The bolero makes up part of the abundant treasure of romantic compositions of the Dominican Republic. It is to be noted that long before this style as a genre, and specifically since the middle of the 19th century, this type of Dominican composition, with tightly woven melodies and lyrics with a refined poetic sense, is highlighted in documents of the era. Composers, whose names have been forgotten in history, wrote a collection of songs called the “Romanzas” (Romances). We have these beautiful pages of lyricism thanks to their careful collection by Professor José Dolores Cerón. They were also recently researched and connected with their authors by the academic and musicologist Miguel Holguin Veras.


Later, beginning in the thirties, new popular compositions categorized as boleros appeared in the country written by esteemed authors. Three of them have reached the highest pinnacle of respect in the Dominican musical realm for their permanence over time: Luan Lockward, Salvador Sturla and Manuel Sánchez Acosta. Throughout the following decade and supported by the Voz Dominicana, the national radio station, the country was introduced to a flood of prolific composers of songs and boleros whose cultural richness remains untouched by the effects of time and generations, unlike the newer trends, though they may seem to penetrate the culture more deeply.


From then on, the production of ballads and romantic boleros has remained constant, in number as well as in quality. One must understand, however, the challenge that music faces in a general sense, with a world in crisis, full of transformational events, one after the other. The musician-composer works under the inescapable influence of technological currents, fascinating and at the same time disturbing, that impose consumer desires at odds with creative thought. This conflict is even more notable in the realm of popular music, with all the weight of the market that restricts and manipulates it.


Santo Domingo has offered its answer to the challenges and objections of the restless society of today, joining lyrics of intense love or of suffering and abandonment with the simple melodies of yesterday, without pretentious or complex harmonies. The genre called bachata has caused the best and unanticipated impressions in other latitudes, even in the furthest ones, though always under the protection of the communities of Dominicans abroad, who stand together with their hearts still fixed firmly in the country.

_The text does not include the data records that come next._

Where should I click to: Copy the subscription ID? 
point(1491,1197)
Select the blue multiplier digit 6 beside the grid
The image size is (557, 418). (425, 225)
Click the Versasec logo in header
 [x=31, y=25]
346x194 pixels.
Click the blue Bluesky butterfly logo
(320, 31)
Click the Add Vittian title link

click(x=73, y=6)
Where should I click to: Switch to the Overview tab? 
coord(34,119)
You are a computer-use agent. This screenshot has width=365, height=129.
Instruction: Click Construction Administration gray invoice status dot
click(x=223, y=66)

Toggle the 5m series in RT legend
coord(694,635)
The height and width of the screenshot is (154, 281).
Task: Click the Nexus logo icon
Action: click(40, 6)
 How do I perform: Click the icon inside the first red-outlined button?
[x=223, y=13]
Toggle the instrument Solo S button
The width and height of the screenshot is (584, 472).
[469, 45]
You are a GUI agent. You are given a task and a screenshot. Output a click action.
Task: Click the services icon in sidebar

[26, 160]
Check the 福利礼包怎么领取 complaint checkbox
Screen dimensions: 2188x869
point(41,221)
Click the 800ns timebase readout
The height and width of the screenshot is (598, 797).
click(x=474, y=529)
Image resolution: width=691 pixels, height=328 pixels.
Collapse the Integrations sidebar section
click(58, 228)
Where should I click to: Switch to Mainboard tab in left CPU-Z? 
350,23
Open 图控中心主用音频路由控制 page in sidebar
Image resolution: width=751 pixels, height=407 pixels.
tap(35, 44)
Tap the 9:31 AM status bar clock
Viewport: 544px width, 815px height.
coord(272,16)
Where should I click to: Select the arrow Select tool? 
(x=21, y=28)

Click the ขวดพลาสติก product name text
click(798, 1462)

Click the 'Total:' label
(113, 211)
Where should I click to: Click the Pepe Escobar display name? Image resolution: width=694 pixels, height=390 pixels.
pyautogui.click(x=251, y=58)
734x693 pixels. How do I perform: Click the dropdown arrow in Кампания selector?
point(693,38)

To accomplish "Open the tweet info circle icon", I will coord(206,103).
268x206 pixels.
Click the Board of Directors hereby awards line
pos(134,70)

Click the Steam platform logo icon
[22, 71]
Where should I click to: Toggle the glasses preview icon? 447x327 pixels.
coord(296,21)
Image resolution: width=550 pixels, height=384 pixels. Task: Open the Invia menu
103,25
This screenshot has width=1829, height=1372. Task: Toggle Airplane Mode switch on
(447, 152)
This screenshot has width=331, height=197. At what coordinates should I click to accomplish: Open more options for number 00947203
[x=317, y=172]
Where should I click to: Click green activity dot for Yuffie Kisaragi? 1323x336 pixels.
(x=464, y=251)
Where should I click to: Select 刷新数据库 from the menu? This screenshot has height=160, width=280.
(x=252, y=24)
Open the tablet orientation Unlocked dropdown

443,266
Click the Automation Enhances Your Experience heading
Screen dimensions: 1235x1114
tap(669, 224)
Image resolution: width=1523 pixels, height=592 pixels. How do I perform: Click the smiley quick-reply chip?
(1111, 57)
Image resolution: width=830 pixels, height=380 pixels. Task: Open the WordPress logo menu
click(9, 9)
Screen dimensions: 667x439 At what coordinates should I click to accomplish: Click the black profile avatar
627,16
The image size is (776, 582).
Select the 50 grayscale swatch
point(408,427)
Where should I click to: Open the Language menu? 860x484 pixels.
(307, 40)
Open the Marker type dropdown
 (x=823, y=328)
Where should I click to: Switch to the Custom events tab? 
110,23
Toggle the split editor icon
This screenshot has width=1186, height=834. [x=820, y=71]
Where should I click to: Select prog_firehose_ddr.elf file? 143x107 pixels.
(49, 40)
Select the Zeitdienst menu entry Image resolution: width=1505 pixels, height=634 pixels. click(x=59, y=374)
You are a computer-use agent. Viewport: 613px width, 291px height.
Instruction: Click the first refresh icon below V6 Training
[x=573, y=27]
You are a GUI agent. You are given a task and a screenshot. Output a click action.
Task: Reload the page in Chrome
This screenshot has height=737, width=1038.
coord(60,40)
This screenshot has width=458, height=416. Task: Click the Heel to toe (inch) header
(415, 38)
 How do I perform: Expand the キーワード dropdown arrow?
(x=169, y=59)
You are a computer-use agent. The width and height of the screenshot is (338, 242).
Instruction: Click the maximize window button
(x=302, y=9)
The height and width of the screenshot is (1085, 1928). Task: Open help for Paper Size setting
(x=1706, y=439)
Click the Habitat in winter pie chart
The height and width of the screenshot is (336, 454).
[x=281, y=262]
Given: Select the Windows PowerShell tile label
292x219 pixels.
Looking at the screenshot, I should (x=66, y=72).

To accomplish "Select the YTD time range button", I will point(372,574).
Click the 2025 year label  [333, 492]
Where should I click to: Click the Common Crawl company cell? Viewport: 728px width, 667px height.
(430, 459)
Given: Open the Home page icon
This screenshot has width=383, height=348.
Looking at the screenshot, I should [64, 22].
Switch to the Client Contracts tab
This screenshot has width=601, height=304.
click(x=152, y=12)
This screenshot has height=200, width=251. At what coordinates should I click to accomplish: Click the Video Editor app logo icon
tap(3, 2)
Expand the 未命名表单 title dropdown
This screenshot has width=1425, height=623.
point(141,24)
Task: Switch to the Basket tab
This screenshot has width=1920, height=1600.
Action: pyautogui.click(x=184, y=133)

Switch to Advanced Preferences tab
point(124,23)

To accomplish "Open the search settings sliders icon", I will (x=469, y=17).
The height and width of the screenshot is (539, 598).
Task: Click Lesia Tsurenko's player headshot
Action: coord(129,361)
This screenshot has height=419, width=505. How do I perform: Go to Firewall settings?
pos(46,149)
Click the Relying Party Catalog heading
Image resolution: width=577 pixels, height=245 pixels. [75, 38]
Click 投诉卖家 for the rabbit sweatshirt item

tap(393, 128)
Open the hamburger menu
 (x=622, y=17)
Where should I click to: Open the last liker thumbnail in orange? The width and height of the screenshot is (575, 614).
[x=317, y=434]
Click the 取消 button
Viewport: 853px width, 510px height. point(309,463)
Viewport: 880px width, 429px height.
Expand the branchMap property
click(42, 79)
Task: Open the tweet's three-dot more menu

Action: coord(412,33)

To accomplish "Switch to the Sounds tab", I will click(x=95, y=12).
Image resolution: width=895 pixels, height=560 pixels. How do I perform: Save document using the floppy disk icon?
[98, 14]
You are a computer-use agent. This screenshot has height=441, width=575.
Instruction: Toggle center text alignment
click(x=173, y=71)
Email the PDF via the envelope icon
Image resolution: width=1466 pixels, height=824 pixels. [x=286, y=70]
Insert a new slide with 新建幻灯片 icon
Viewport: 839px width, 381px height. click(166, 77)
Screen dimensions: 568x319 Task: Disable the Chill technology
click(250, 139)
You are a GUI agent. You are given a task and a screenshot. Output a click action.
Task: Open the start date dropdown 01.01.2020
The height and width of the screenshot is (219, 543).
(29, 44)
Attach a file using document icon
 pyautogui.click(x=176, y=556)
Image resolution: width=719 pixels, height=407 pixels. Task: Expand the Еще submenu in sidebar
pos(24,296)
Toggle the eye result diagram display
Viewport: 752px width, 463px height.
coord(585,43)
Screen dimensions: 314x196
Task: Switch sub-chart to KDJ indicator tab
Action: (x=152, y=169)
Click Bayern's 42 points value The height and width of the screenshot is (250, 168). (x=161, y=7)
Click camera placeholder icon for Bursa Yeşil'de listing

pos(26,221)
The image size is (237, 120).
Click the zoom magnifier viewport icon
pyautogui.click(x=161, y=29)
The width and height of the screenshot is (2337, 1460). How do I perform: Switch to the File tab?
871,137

The bachata sings and weeps, though more the latter than the former, because in sadness lies its best weapon of penetration. It is, in effect, a cultural expression that, before being disdained by academics and music purists, should be pondered by all. And it should be contemplated even more by those who study social movements and responses of the people when their individual and citizen interests are challenged by the harsh difficulties of life.